The poll, Employee Retention in the MENA Workplace found that most professionals in the region claim that the average amount of time they have spent in a job is no more than five years: 27.7% have stayed between two to five years, 20.5% have stayed for no more than two years, while 22.2% have stayed for an average of less than one year in a given job. While a whopping 54.7% state that they want to leave their job immediately, only 16.4% intend to stay in their current job until retirement. 36.8% of respondents hope for career longevity and would never want to retire, as per the Employee Retention in the MENA Workplace poll. Interestingly, the departments with the highest turnover in the MENA region are Sales and Marketing (43.9%). IT comes second on the list at 14.3%.

Providing a more competitive salary is considered the most important factor in employee retention by 26.6% of respondents, followed by performance recognition (17.7%) and good manager-employee relationships (17.6%). Nine out of 10 (86.1%) also state that having higher levels of job security will improve retention rates. The Bayt.com Employee Motivation in the MENA survey (January 2013) data indicates that 47% of professionals in the MENA consider recognition of one’s work the key element that drives motivation, closely followed by training and development (45%) and career advancement opportunities (42%). Training is very, very important. In fact, the aforementioned Workplace Dynamics in the MENA poll shows that the majority of professionals (20.3%) are looking for companies that will help them develop their skills and provide learning opportunities and training programs.

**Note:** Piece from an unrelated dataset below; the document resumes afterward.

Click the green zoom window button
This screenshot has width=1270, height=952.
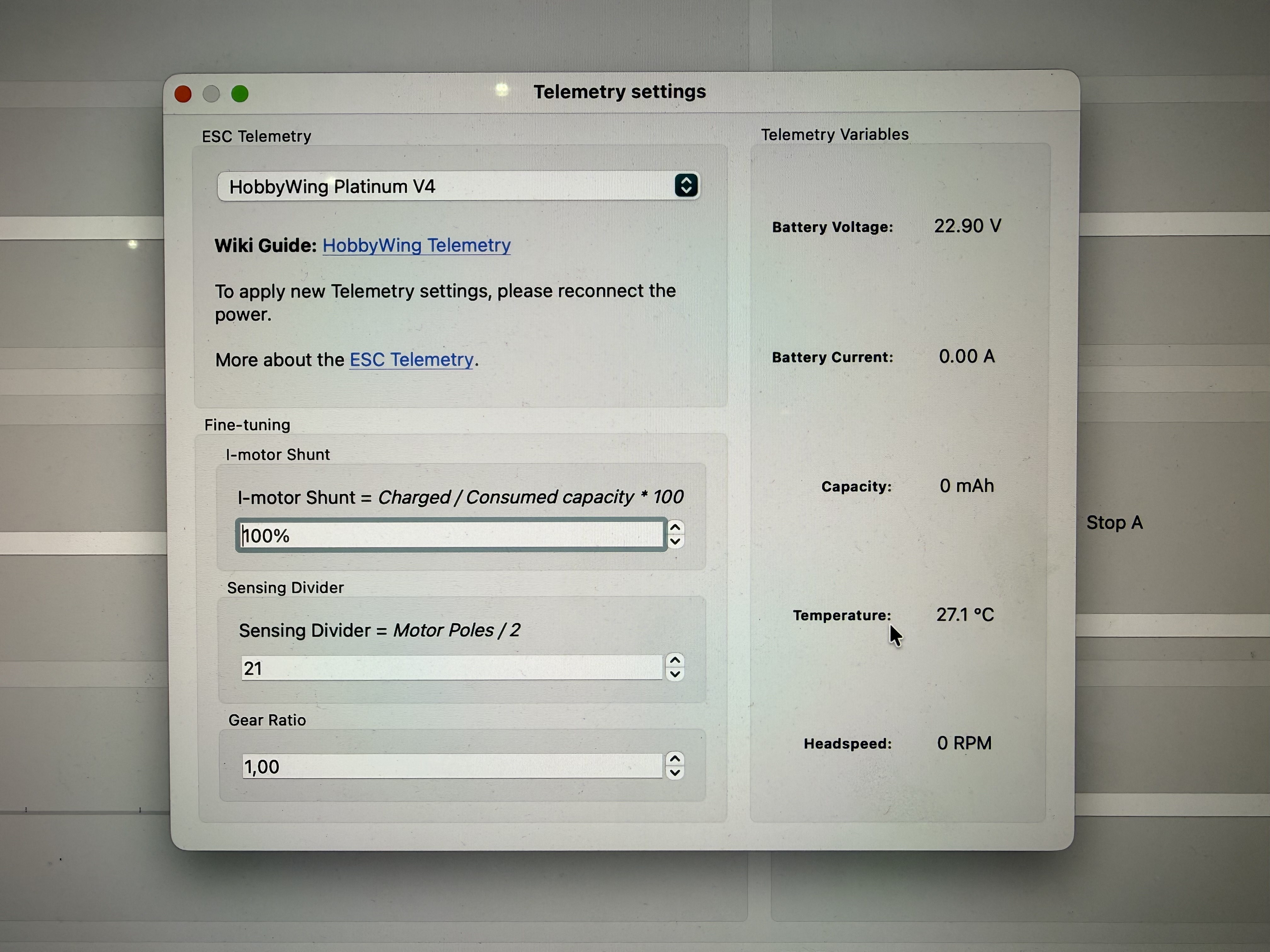[x=240, y=94]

Surprisingly, only 19% look for a good work environment.

In light of these numbers, employers in the MENA should recognize the importance of fostering an environment of growth and learning to bring out the best in their employees. Companies can develop in-house training departments, ally themselves with special training houses and universities, send employees to relevant external training programs, offer internal rotational programs and overseas assignments as a key career development opportunity, and commit to their employees learning and development in a multitude of other creative and meaningful ways.

Besides the company’s training activities, career plans and professional development opportunities should be routinely discussed and formalized. Employees that feel the company has invested in them in this manner are far more likely to remain loyal to their company. The November 2012 Work Satisfaction in the MENA poll demonstrates that management style also plays a significant role in employee levels of satisfaction: 27.6% feel that management in their company is unprofessional, 36% confirm that communication channels are open but not enough, and 39.2% don’t feel there are enough opportunities for advancement and promotion at their company.

Conducted in February 2014, What Makes a Company an Attractive Place to Work?, a poll by Bayt.com reveals that half of the poll’s respondents would rather work at a company where they feel the work they do is part of a greater purpose, with 22.6% wanting to believe in the company’s mission, vision and/or values. According to the results, a company that provides opportunities for professionals to do their best while leading them on a successful career path is most appealing to 19.7% of polled professionals; companies that provide training and development opportunities, and also companies that encourage new ideas and innovations appeal most to one out of 10 respondents, respectively. For seven out of 10 respondents (65.6%), all of the aforementioned criteria are equally important.

Basically four elements are the ticket to staff retention and happiness: Open communication channels, a clear career path, good training opportunities, and a competitive pay are absolutely vital for smooth sailing in a business. These are the pillars of employee loyalty in your company. Listening to employees’ opinions and feedback is a surefire way to communicate your appreciation and respect. Learn from them what they hope to contribute to the business, how they see the business moving and improving, and where they see themselves down the line. Having the opportunity to share their thoughts and ideas and the authority to take decisions that relate directly to their roles are great boosters for both self-esteem and job loyalty.